“[…] I desire the younger widows to marry, to bear children, to manage a household, to give no opportunity to the opposer to criticize.”
~1 Timothy 5:14
I have mixed feelings every time I read this passage.
Why did Paul’s advice differ from that given to the women in Corinth ten years earlier? (1 Cor. 7:8,9)
Why did Paul assume that a younger woman was incapable of controlling her sexual desires to the point of remaining single? (1 Tim. 5:11)
Christian women in the first century did not have less help from God’s holy spirit to exercise self-control, so it seems to me he made a rather sexist assumption. (Gal. 5:22-24)
While I can understand that some women who had originally felt hopeless and asked for the congregation’s material assistance might eventually backtrack on their choice and decide to remarry, it is a bit irritating that Paul would state that choice as a matter of fact. (1 Tim. 5:12)
It does seem that he was more concerned with protecting the congregation’s reputation than he was with advocating women’s rights.
While I struggle to see beyond my scope of modern millennial culture, the 2011 Watchtower, July Study edition, points out: “Paul’s words are directed to certain ‘younger widows,’ but the principles he mentions apply to all of us.”
The article goes on to explain that when we keep ourselves busy with good works, we are less likely to do harm to others, for example through gossip. (1 Tim. 5:13)
Paul also stressed the need for extended family members to care for each other first. (1 Tim. 5:16)
So whatever Paul’s reasons were for wording his instructions the way he did, the principles underlying his advice are timeless.
“Although those things have an appearance of wisdom in a self-imposed form of worship and a false humility, a harsh treatment of the body, they are of no value in combating the satisfying of the flesh.”
Is it wrong to fast?
Paul asked the Christian congregation at Colossae why they continued subjecting themselves to the man-made decrees: “Do not handle, nor taste, nor touch.” (Col. 2:20-22)
Although it is true that Paul himself fasted on occasion while praying, Jehovah expects his servants to serve him cheerfully and enjoy food.
(Eccl. 3:12,13; Acts 13:1-3; Acts 14:23; 1 Tim 1:11)
Furthermore, fasting itself does not help us combat other carnal desires.
And the Bible makes it clear that we cannot make up for our shortcomings through fasting. (Is. 58:3-7)
Whether a Christian chooses to fast or not is an entirely personal, private matter. (Matt. 6:16-18)

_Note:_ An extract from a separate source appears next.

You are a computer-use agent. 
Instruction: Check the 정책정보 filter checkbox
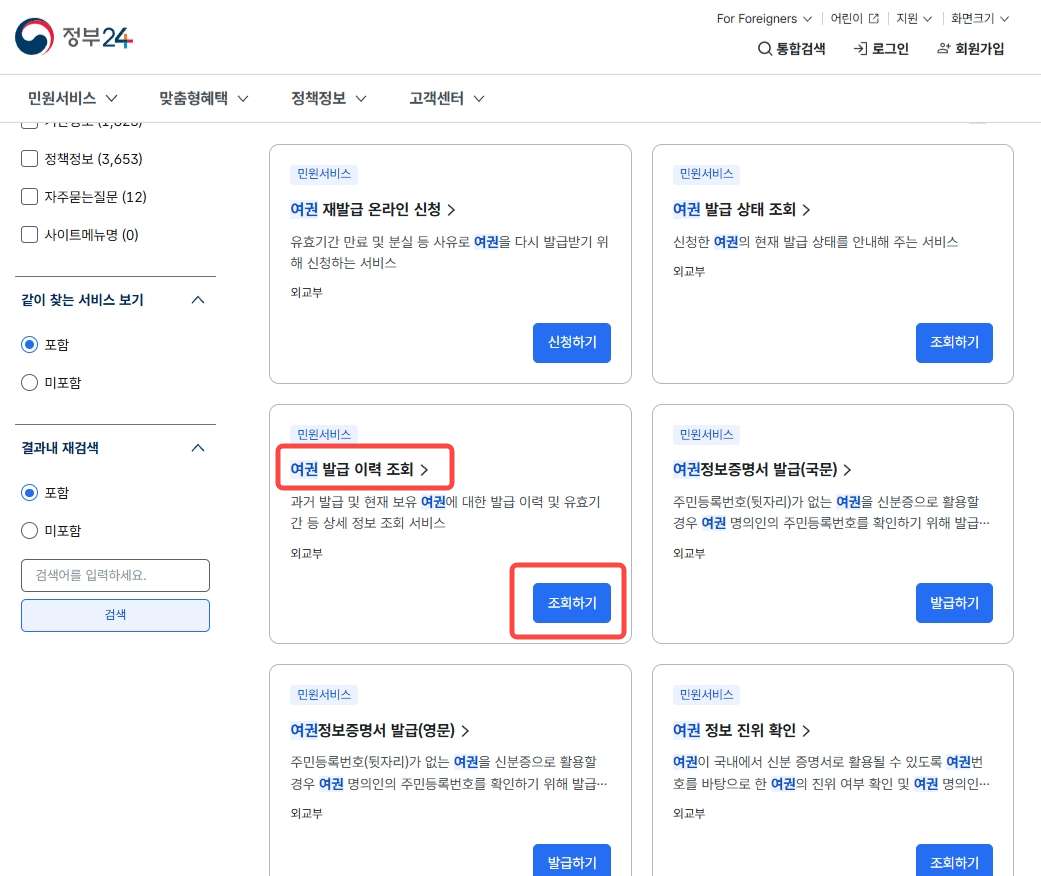coord(29,158)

“All those who became believers were together and had everything in common, and they were selling their possessions and properties and distributing the proceeds to all, according to what each one needed.”
Were the first Christians practicing an early form of Communism?
The story of the first Christian congregation relates that they went from 120 members to over 3,000 people in a single day. (Acts 2:41,47)
Many of those people were from far away and had not originally planned to extend their stay in Jerusalem, but that is what they ended up doing in order to learn more about Christ. (Acts 2:5-11,42)
The generous Christians knew that very soon, they would be persecuted and eventually, Jerusalem would be destroyed, so their possessions would be lost. (Acts 8:1)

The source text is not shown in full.